Mages in 4e are actually not pathetic at low level; in general, the designers made a strong effort to keep classes balanced and effective from top to bottom. Most of the time, it worked.
However, I do think that in general some classes are harder to play than others, which I think is relevant to your question. I've bolded the classes that appear in the original Players Handbook, since I'm not sure what source you're using.
Easy: ranger, sorcerer, avenger, barbarian. These are all sort of point and shoot classes; you choose a target, you do your damage.

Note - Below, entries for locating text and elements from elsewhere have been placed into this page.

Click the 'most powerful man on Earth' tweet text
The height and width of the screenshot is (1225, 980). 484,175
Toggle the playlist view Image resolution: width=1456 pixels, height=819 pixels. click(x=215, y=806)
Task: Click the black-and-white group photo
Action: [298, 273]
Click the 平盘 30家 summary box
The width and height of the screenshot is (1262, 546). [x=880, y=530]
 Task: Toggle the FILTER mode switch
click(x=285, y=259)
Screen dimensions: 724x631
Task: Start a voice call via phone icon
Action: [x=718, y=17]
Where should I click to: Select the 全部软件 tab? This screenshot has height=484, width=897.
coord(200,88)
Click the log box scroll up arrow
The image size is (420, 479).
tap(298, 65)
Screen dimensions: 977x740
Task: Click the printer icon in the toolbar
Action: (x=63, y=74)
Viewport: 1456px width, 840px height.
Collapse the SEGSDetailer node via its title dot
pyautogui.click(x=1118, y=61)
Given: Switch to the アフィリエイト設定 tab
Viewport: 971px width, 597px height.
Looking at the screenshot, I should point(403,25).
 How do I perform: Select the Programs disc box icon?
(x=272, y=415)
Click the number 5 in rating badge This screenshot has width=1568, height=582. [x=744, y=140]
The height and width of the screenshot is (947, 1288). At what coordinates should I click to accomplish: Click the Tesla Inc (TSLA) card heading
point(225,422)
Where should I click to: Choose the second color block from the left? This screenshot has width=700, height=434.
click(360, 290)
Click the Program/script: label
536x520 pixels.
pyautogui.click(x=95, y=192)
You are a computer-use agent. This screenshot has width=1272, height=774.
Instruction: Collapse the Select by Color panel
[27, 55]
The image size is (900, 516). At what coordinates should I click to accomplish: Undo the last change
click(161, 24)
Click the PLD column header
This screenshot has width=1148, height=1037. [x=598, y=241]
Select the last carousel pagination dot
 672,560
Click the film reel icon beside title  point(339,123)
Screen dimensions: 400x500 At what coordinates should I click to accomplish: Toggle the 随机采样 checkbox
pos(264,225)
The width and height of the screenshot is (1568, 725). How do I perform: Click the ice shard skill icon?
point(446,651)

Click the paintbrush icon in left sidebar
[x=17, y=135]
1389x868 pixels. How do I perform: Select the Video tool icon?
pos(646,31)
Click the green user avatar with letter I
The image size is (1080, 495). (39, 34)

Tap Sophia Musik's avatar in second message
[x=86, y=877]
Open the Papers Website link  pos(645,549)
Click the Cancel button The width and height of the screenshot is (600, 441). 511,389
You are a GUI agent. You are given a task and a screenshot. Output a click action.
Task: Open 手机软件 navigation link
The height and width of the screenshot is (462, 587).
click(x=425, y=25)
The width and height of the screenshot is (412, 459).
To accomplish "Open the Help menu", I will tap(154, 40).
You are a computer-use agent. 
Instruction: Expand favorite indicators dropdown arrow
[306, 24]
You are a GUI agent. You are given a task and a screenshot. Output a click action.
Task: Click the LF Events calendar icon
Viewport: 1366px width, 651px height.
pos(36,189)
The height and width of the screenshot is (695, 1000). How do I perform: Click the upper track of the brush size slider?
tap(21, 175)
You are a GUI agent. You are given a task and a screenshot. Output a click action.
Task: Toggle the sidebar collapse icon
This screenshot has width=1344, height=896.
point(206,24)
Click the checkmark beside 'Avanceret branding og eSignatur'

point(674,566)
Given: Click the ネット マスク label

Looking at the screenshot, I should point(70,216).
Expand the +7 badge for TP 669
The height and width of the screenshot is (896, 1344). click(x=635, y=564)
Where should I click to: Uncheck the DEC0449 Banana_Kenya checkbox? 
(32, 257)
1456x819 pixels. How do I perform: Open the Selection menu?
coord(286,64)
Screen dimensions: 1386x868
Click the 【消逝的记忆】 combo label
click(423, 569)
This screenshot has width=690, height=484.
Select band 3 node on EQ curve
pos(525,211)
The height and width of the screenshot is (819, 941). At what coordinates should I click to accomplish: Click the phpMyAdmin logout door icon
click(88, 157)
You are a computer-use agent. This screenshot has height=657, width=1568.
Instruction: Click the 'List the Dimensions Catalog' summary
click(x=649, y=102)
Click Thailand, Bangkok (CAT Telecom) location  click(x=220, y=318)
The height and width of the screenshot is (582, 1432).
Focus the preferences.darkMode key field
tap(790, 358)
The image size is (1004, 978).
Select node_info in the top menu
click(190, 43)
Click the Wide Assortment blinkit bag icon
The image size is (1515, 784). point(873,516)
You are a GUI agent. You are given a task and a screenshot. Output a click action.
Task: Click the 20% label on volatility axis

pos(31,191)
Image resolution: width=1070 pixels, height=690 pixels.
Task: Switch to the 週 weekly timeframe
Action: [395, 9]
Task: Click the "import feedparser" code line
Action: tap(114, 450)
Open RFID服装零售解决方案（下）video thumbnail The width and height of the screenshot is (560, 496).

Simple: warlock, cleric, warlord, druid, invoker, warden, monk, psion, seeker, assassin. We see a few more damage-oriented classes here, but these have more choices to make. For example, the assassin has to decide when to use his shrouds for additional damage. I've also included a few control-oriented classes; the druid can be played as a damage-dealer with some additional control effects, and the invoker is similar in that regard. Finally, the warden is probably the easiest defender to play, because he can use his ability to mark everything around him for free. Again, fewer choices than other defenders.
The warlord and the cleric are leaders, or healers; I think to get the most out of them, it's a bit harder, but you can certainly play them simply. And minimaxing is not always the point of the game.
More complex: rogue, fighter, paladin, wizard, bard, shaman, ardent, battlemind. I consider leaders to be fairly tricky because you need to make good decisions about when to heal. The wizard has so many control effects you need to think harder about when to use them. Finally, the remaining defenders (fighter, warlord, and battlemind) have lots of decisions about who to mark and how to control marked enemies.
If I was going to call any of those really complex, it'd be the shaman, since you need to think about both the character and the location of the spirit companion you summon.
Big disclaimer: this ranking may change with the new builds available in Essentials this fall.